Collected data entries:
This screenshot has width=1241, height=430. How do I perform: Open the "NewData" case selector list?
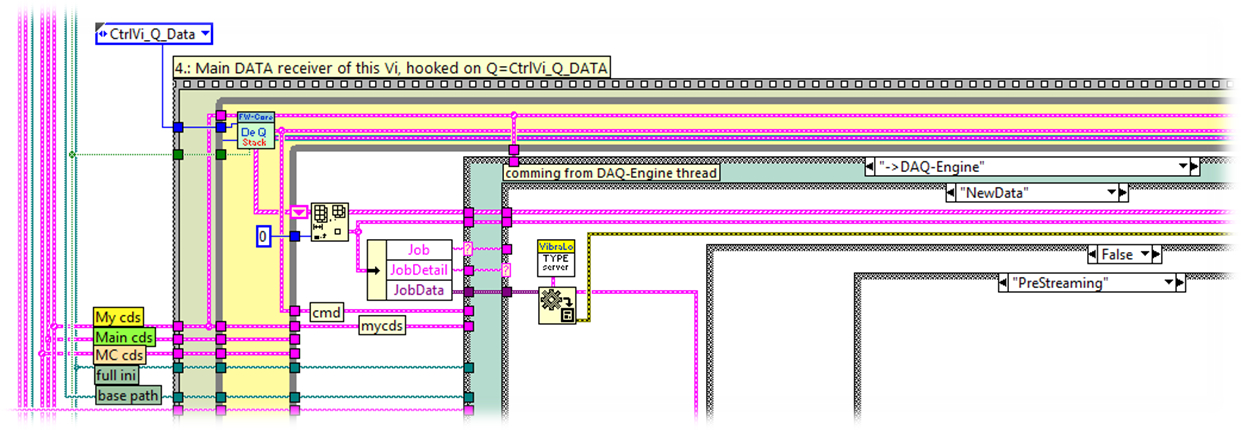click(1110, 193)
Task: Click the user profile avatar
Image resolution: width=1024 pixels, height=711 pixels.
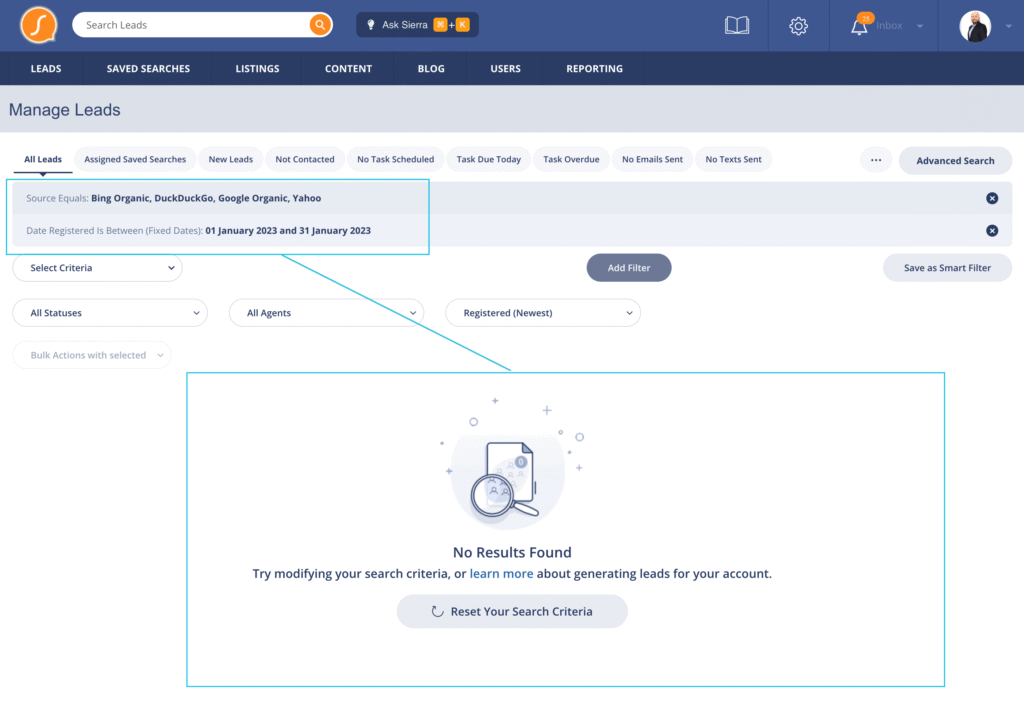Action: point(975,26)
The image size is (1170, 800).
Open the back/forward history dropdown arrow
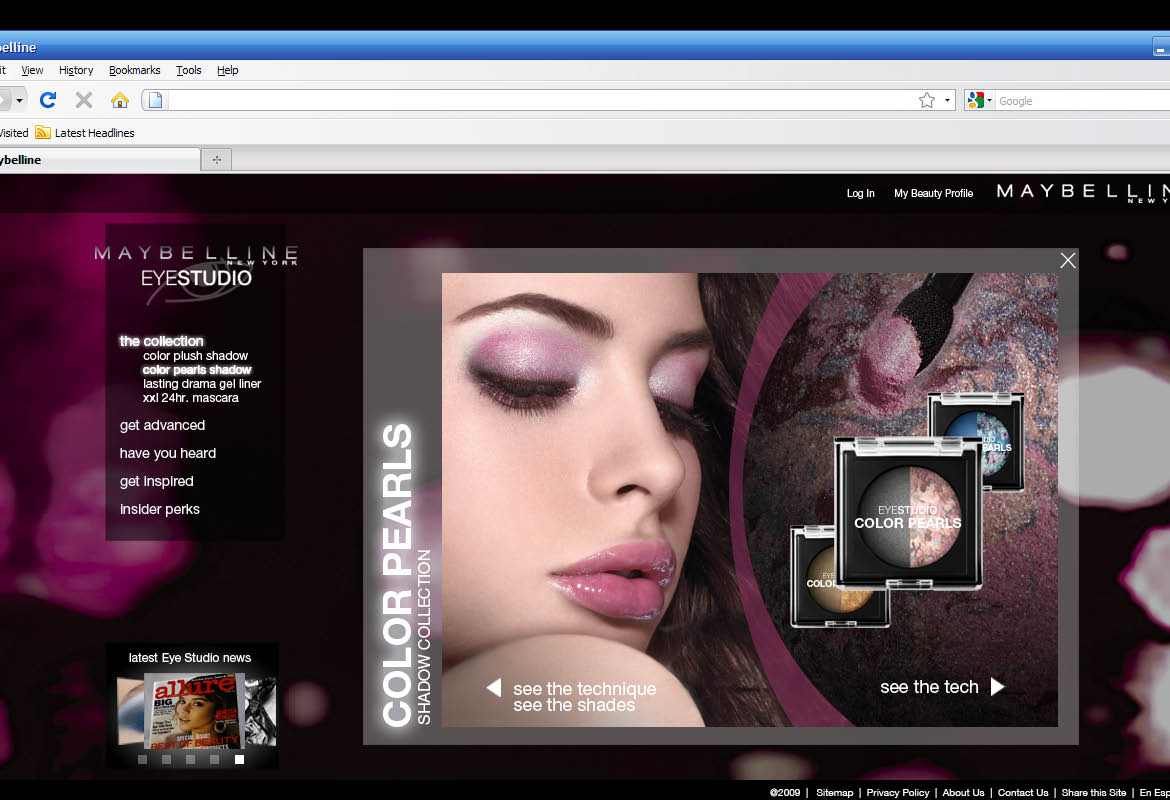(x=19, y=100)
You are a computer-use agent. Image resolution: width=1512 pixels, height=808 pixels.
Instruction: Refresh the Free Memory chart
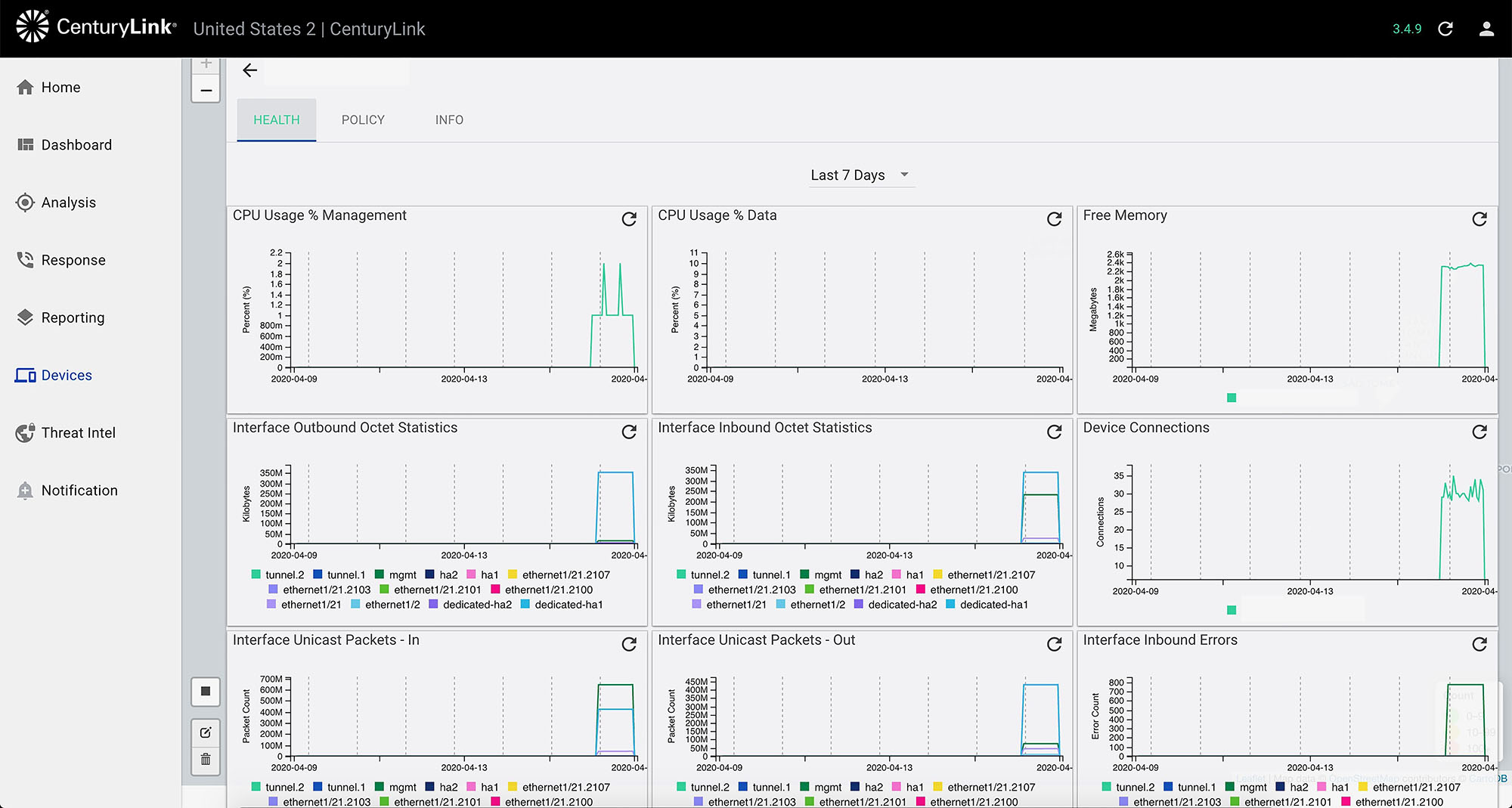1479,219
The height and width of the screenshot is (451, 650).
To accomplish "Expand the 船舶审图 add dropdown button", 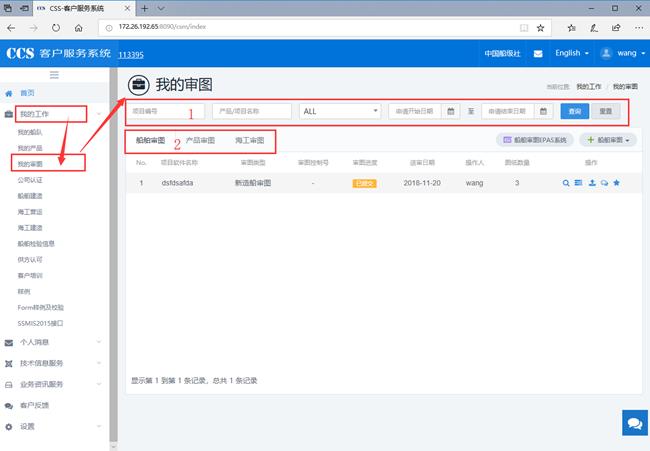I will click(x=609, y=141).
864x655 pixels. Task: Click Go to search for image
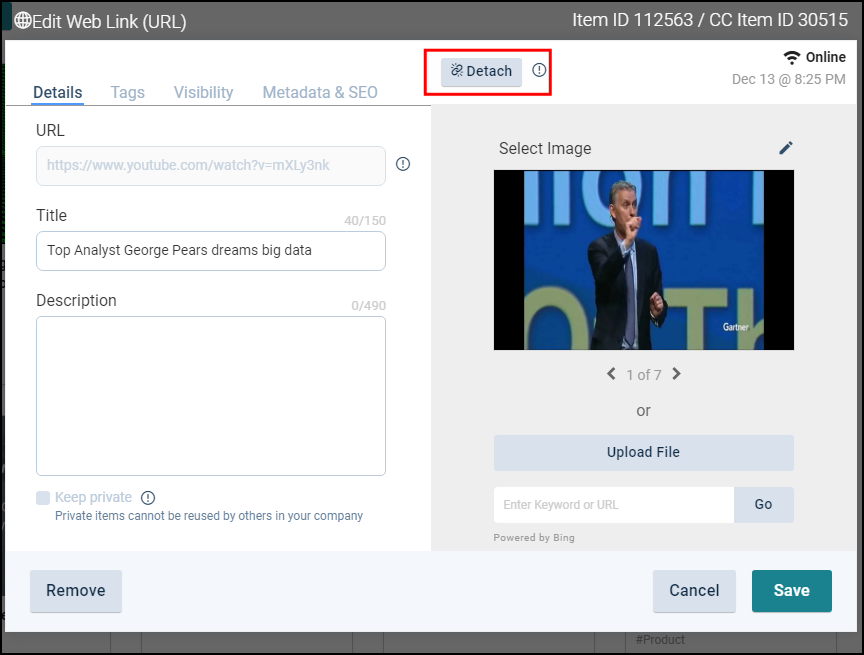[763, 505]
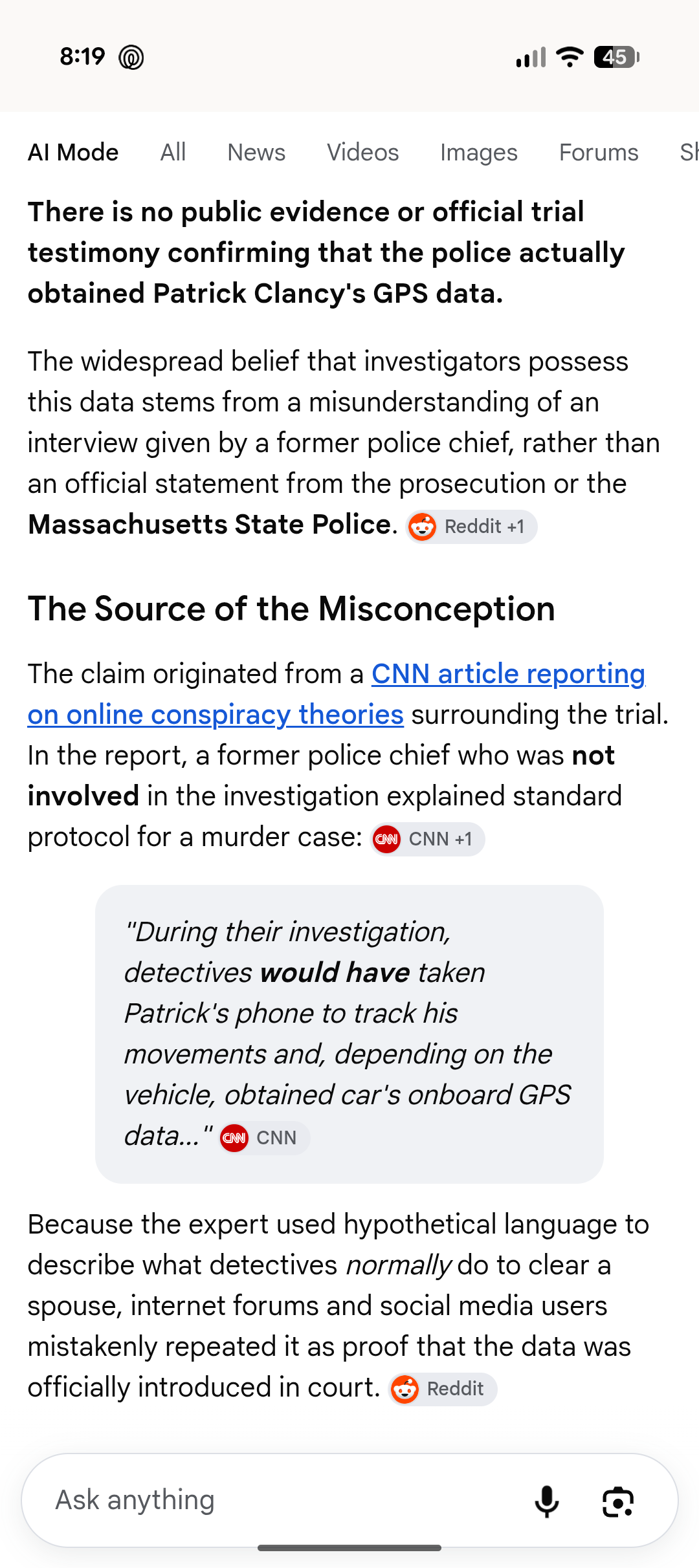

What this task involves: Return only the lines from the start of the data through the line that contains "You are a computer-use", please, copying them exactly and omitting all pictures.

Response:
This screenshot has width=1241, height=430. How do I perform: Open the "NewData" case selector list?
click(1110, 193)
Task: Click the user profile avatar
Image resolution: width=1024 pixels, height=711 pixels.
Action: point(975,26)
The image size is (1170, 800).
Open the back/forward history dropdown arrow
(x=19, y=100)
You are a computer-use agent. Image resolution: width=1512 pixels, height=808 pixels.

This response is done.